Bloggers at the Treasury

The personable personalities behind the Neo-Keynesian lunacy aside, it’s pretty much as bad as I expected:

On HAMP, officials were surprisingly candid. The program has gotten a lot of bad press in terms of its Kafka-esque qualification process and its limited success in generating mortgage modifications under which families become able and willing to pay their debt. Officials pointed out that what may have been an agonizing process for individuals was a useful palliative for the system as a whole. Even if most HAMP applicants ultimately default, the program prevented an outbreak of foreclosures exactly when the system could have handled it least. There were murmurs among the bloggers of “extend and pretend”, but I don’t think that’s quite right. This was extend-and-don’t-even-bother-to-pretend. The program was successful in the sense that it kept the patient alive until it had begun to heal. And the patient of this metaphor was not a struggling homeowner, but the financial system, a.k.a. the banks. Policymakers openly judged HAMP to be a qualified success because it helped banks muddle through what might have been a fatal shock. I believe these policymakers conflate, in full sincerity, incumbent financial institutions with “the system”, “the economy”, and “ordinary Americans”. Treasury officials are not cruel people. I’m sure they would have preferred if the program had worked out better for homeowners as well. But they have larger concerns, and from their perspective, HAMP has helped to address those.

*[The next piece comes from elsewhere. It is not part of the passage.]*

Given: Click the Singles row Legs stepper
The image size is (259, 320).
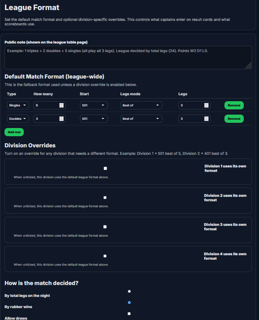Looking at the screenshot, I should click(x=206, y=105).
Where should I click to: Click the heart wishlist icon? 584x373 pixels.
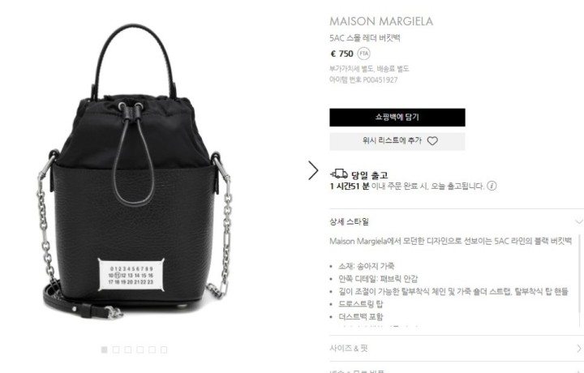432,141
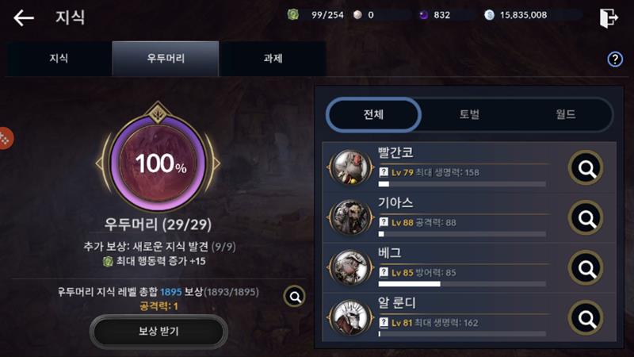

Needless to say, I’m shocked. These programs are NEVER designed to help the people they are advertised as helping in order to justify their passage through Congress. It was just another form of bank bailout. The mistake, of course, is the assumption that the banks are going to be in any better shape to handle the flood of foreclosures that have been delayed since the “expected” economic recovery has proved illusory. The fact that the past situation was dangerous is no indication that the future one will be any less so.

Finally, our conversation turned to the current macroeconomic doldrums. Thankfully, there was none of the “let’s look on the bright side” chipperness of Timothy Geithner’s recent New York Times op-ed. Treasury officials didn’t downplay how bad things are. They did point out that considering the headwinds the economy faces, things are a bit better than they might be. The account went roughly like this: Last year, after the doldrums of March, the economy grew faster and performed better than most would have forecast. But recently it encountered two obstacles, one expected, the other an unexpected near cataclysm. The spurt of GDP growth due to post-panic inventory restocking was always going to end. But a sovereign debt crisis in Europe strong enough to shake confidence and financial markets in the US was not expected. Taking all that into account, things are a bit better than they might have been. One Treasury official pointed out that if we could return to the path of consensus growth forecasts from just before the troubles in Europe, we would have two or three difficult years ahead of us yet, but would be on a decent path. I took this as a kind of optimistic but plausible thought experiment on where we might be going…. I was impressed that Treasury officials had a pretty good understanding of the impediments to growth going forward. They understood that the core problem preventing business expansion isn’t access to capital but absence of demand.

I find this self-serving and ex post facto explanation to be entirely dubious. The Treasury gang might have as reasonably broken into song and blamed Canada. I was one of many economics observers to expect numerous sovereign debt crises, which is why I was writing about them in RGD before they happened. I expected them to begin in Ireland and Spain, not Dubai and Greece, but sovereign debt overload is an extraordinarily target-rich environment these days. The only country that comes up for discussion in this regard that isn’t a likely candidate for the next debt crisis is Italy because its debt/GDP issues don’t take into account its sizable black economy.

The grimly amusing thing is that we are presently on the precipice of another 2008-style meltdown and precisely none of these bloggers or Treasury officials appear to be aware of it. This is probably because they’re clearly all still subject to the conceptual limitations of their Neo-Keynesian models. The core problem isn’t either access to capital or an absence of demand, but rather a widespread inability to service debt or add more debt combined with the natural shifting back of the demand curve to its normal non-debt-inflated limits. And this isn’t a problem they can do much about; in fact, trying to keep the insolvent zombie banks afloat throughout the debt-deleveraging process is only going to waste incredible sums of money and extend the depression for years.

As Instapundit likes to say, the country is in the very best of hands.